If you pass int *value instead of int value, you can modify value outside of the scope of the function test()
>>53361753// callee only sees/can mess with copy
void pass_by_copy(int val);
// callee sees original but can't alter it
void pass_by_const_ref(const int &val);
// callee can alter argument
void pass_by_ref(int &val);
// callee can see/alter original, but has to dereference it.

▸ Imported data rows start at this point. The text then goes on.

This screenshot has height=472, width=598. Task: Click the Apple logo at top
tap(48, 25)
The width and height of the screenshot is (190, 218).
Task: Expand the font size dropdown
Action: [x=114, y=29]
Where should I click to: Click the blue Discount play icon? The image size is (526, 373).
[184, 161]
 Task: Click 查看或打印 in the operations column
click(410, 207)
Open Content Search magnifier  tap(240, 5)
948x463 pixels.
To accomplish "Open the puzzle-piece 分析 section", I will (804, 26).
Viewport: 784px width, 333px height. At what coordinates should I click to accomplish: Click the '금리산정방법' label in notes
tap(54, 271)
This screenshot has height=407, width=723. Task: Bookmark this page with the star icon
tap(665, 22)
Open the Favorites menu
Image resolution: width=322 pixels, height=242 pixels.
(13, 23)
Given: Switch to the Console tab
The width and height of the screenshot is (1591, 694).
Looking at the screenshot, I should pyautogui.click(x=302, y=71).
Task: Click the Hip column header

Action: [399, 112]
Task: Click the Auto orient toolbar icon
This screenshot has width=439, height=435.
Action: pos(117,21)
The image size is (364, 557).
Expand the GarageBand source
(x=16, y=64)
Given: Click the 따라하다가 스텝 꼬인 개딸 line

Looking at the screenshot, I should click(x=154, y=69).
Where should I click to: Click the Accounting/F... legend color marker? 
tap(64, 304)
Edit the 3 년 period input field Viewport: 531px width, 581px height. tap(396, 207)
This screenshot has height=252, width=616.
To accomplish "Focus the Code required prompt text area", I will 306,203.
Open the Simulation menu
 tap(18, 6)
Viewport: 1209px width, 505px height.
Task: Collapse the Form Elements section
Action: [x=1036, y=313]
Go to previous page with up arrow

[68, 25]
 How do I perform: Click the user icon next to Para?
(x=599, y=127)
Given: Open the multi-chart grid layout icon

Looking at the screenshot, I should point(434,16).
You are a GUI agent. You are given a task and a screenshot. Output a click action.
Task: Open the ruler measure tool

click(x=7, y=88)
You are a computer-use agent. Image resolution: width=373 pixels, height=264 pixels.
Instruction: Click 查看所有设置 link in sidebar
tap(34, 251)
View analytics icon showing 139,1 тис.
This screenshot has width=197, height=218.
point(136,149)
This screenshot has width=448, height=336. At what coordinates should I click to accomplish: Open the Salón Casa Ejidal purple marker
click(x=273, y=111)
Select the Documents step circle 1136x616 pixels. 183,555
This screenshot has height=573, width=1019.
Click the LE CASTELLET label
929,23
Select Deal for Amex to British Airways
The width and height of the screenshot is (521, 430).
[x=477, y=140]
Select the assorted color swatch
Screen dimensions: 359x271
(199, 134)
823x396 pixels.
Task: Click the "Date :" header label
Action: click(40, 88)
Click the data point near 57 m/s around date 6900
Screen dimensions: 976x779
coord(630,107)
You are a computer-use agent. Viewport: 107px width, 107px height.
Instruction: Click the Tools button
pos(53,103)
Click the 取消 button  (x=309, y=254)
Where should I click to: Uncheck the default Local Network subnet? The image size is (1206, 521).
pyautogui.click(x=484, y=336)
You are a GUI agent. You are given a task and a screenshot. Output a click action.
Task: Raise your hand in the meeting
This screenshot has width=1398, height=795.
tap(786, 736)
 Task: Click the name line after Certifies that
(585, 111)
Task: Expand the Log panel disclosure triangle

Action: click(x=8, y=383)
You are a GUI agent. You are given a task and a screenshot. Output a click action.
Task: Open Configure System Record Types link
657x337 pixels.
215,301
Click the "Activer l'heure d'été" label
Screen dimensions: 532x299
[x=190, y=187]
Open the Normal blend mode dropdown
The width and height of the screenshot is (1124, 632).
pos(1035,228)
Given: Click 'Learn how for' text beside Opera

// reassigning address of copied ptr does nothing externally
void pass_by_ptr(int *val) { *val = 42; val++; }
// ref-to-ptr allows deferencing AND internally reassigning
void pass_reassignable_ptr(int *&val) { *val = 99; val = nullptr }
You generally always want to pass by reference (const if possible) except for small (e.g., <=16B) copyable values, which should be passed by value a.k.a. copy.
>>53361644
you can use pointers in C faggot
>>53361906
>An int would also be 64bits.
no
>>53362013
which are values, mr. genius-man
>>53362013
And a pointer is also pass by value.
>>53362014
my bad.
I don't use the standard types very often.
>>53361479
>adress
>>53362132
witsd?
>>53361644
>It's C, except for the C++ part that would make it C++ specific.
Genius.
>>53362243
Not a Cfag, but if I recall correctly C has only pass by value semantics. Pointers are passed by value, the value being an address.
>>53361479
>adress
Jesus christ
>>53362115
Your first mistake was assuming that int has a specific size, at all.
>>53362549
>Assuming anything
>in C
Just ask a bunch of Cfags if a char is always 8 bits and see what happens.
>>53362606
iirc bby default VS makes them always 8 bits in debug mode
>>53362606
B-but muh multi-byte chars
B-but muh ancient exotic arch with 9 bit words
>>53361479
A single & in a type name indicates a reference type. Under the hood, reference types are just pointers. On a syntactic level, however, they add a little bit of extra sugar.
Consider this:#include <iostream>
void foo(int& bar)
{
bar = 6;
}
int main ()
{
int x = 5;
foo(x);
std::cout << x << std::endl;
return 0;
}
This prints out 6. It is equivalent to foo being a function taking in a int* as argument, and doing*bar = 6;
The dereferencing of foo and referencing of x's address is done implicitly.
The advantage of using references is that you can guarantee that your argument can't be null.
>>53362763
A char is always one byte. It is not always 8 bits, but usually is, and it is always at least 8 bits.
>>53365325
>referencing of x's address is done implicitly
Disgusting
>>53365380
> need mandator explicit dereferencing operator or they might forget they're paying an indirection cost
> need separate "struct" namespace so they don't forget their data types and accidentally call-by-value a big argument
C fags, everyone.
>>53362132
sauce?
>>53361644
>This C++, everything is C is pass by value.
Except arrays.
>>53361982
Not the dude who asked but thanks so much for this. C++ is confusing me to no end.
Last year, we were "taught" C++ by a shit teacher, now we're expected to know the language well enough to program mid-sized programs using it.
It's hell :(
>& in this case means reference
>a reference is just a pointer that you syntactically use as if it was passed in.
It means that if you modify i it will be reflected in whatever you passed in as i.
>>53361479
Basically a pointer for people too retarded to understand pointers.